● STATED EXERCISE 1
In the fluorescent imaging passage, how many scan points fall within the scan area?
● STATED EXERCISE 2
Please echo the part of the fluorescent imaging passage that opens with the words containing "Fig. 6 (a) scan" and closes with "up and fading.".

● PASSAGE SHOWN
☆ ☆ ☆
To obtain the fluorescent image, the optical bandpass filter is inserted in the imaging arm and the light pattern is scanned in the x-y directions, with each light spot scanning an area of 3.5µm x 3µm, which is indicated with the rectangle in Fig. 5(a). This scan area is expanded and shown in Fig. 6(a). Ls are the light spots at the sample surface and Sp, given by the intersections of the crosshairs, are the scan positions. The number of scan points within the area is 15 (horizontal) x 13 (vertical). The image at each scan point is captured and saved for processing. Denoting this set of images by A, with A = {aij} and aij the individual images at scan location (i,j). Figures 6(b) and 6(c) are two images captured at different scan points. The effect of the illumination pattern moving across the sample can be seen clearly as the brightness of the images of the various particles changes from Fig. 6b to Fig. 6c. The particle at the top left corner of the picture is a good example.
Fig. 6 (a) scan locations with Ls representing the light spots and the scan locations are at the intersections of the crosshair, represented by Sp. (b) & (c) are two images obtained at two different scan positions, showing different particles lighting up and fading.
In the next section we will show, by applying three different procedures, to obtain images from the same data set A, corresponding to three different imaging modes.
☆ ☆ ☆
● ROWS
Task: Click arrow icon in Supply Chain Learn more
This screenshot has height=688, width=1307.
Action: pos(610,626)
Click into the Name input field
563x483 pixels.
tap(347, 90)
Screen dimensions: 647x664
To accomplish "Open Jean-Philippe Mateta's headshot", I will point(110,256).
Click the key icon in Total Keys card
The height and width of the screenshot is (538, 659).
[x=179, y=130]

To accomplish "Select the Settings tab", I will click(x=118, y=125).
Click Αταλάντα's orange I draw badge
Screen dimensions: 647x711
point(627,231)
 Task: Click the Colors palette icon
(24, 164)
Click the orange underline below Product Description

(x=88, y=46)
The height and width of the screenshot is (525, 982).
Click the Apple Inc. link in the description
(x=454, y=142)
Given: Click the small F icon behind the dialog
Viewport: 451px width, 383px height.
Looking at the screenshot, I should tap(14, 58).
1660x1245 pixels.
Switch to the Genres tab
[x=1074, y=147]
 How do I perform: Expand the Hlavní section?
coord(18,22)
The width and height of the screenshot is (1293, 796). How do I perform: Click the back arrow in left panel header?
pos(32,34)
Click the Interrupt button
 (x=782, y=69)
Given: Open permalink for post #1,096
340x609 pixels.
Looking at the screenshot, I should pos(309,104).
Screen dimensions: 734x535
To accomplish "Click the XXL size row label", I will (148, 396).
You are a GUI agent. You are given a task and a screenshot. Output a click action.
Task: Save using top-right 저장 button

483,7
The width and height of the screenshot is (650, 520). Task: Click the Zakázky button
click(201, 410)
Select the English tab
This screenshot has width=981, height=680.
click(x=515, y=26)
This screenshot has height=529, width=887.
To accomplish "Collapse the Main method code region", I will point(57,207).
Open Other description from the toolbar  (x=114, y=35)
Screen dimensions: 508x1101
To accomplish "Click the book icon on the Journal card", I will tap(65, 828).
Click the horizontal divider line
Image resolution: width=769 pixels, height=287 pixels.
☆ ☆ ☆
● OUTPUT 1
15 horizontal by 13 vertical.

● OUTPUT 2
Fig. 6 (a) scan locations with Ls representing the light spots and the scan locations are at the intersections of the crosshair, represented by Sp. (b) & (c) are two images obtained at two different scan positions, showing different particles lighting up and fading.